HONG KONG (Reuters) - From Chinese non-performing loans to property developers' debt, distressed assets are piling up in Asia and some investors expect a fire sale at least as big as the one during the region's financial crisis of a decade ago.
The few buyers with the cash and the nerve will have their pick of potential bargains on a range of investments that include roughly $500 billion to $900 billion in Chinese non-performing loans, to assets at small family-run firms facing trouble.
Hedge funds have been decimated by the financial crisis, while proprietary desks at investment banks in Asia are pulling back to preserve balance sheets under orders from risk-averse headquarters.
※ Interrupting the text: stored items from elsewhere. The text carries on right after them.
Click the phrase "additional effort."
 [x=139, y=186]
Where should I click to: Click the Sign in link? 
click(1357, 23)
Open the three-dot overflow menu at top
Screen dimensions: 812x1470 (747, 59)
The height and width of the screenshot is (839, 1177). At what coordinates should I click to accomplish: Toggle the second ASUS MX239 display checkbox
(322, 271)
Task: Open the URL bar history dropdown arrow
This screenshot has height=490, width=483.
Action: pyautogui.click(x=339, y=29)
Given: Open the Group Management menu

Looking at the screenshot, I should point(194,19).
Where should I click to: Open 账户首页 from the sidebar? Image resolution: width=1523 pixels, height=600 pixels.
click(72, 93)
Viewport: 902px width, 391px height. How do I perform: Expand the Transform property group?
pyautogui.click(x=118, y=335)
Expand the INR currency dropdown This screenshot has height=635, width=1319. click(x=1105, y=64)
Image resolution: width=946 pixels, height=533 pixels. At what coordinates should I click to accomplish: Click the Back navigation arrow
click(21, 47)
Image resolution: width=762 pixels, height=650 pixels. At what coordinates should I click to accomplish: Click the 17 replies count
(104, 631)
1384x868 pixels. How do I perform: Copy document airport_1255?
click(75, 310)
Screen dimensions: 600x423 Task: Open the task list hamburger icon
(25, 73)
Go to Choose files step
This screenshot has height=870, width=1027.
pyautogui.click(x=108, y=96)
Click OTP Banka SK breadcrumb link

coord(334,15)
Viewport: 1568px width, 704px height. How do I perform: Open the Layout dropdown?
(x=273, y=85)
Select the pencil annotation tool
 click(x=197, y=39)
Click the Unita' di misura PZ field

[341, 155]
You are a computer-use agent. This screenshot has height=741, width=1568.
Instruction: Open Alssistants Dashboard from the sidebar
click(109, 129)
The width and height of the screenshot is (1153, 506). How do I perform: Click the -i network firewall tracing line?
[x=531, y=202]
That leaves the field open for hedge funds and other specialists players that had already built up war chests, and means less competition for good assets from distressed sellers.
Many investors expect to find the best bargains in the second half of the year, as the worst global economic crisis in decades is not expected to ease until at least next year.
"For us, it is basically pulling the pages out of the playbook from during the Asian crisis and sitting down with companies to say this is what we have done in the past and what we can do again now," Edan Lee, managing director at Olympus Capital, told the Reuters Private Equity and Hedge Funds Summit.
Unlike the Asian financial crisis a decade ago, the region is unlikely to be rescued by big-spending U.S. consumers, a bad omen for economies such as Singapore and Hong Kong that have already fallen into recessions.
For Laure Wang, co-founder and managing director at fund of private equity funds manager Asia Alternatives, that means economies will suffer more than they did last decade, creating plenty of opportunities, especially in India and South Korea.
"It looks like it's going to get worse to us, but it's going to be a different type of crisis," she said.
Small and medium-sized companies are especially vulnerable. Standard & Poor's last month warned of the liquidity challenges facing emerging corporate Asia, from capital goods to the building materials and automotive sectors.
Proprietary desks at investment banks with distressed assets could be another source of purchases for these players.
"The big banks, which are semi-nationalized now, have to shed more assets, and no matter what plan you come up with, you are still talking about the same thing: these assets have to be shed one way or another," said Christophe Lee, chairman of Alternative Investment Management Association, a hedge fund industry body.
The financial pressures squeezing companies will also lead to a growing pile of non-performing loans (NPL) at regional lenders, which have so far held up well in the global financial crisis.
That is especially the case in China, where the abundance of NPLs is traced back to a legacy of the financial system cleansing early this decade and newly soured commercial and property loans.
Bundles of Chinese NPLs can be bought by the cents to the dollars and can provide returns even if only a small portion are recovered.
"In China there is a critical mass of supply," said Tom Holland, a director at Cube Capital in Hong Kong.
"This cycle is cleaning out a lot of the traditional buyers of (NPLs) and so that means a lot of competition is getting removed."
Debt markets present another opportunity, whether in convertible bonds (CBs) or straight debt. According to ING, $26.5 billion of emerging Asia's corporate debt is at distressed levels, or with yields trading at more than 10 percent.
"We still think there's tremendous value there, in terms of liquidity and the types of companies you can pick up," said Holland at Cube Capital, referring to debt and CBs in Asia.
ING analysts, for example, recommend investors buy into Chinese property developer Greentown China Holdings' 3900.KS 2013 bonds and Shimao Property's (0813.HK) 2016 bonds, both of which are trading substantially below par.
There are plenty of pitfalls for investors, however, including arbitrary enforcement of regulations by governments, especially when investing in Chinese NPLs.
"There are some firms that want to do NPLs throughout the country. We think that's a very difficult strategy. You have to really know the judge sitting at the courtroom and see how they are going to get to your lien and how he is going to enforce it," said Wang at Asia Alternatives.
Smaller companies in Asia also tend to consist of businesses started by entrepreneurs who have built up their businesses with "a lot of blood and sweat," and will find it hard to sell assets, said Lee at Olympus Capital.
"For them to walk way from this successful business ... it's tough emotionally and otherwise," he said.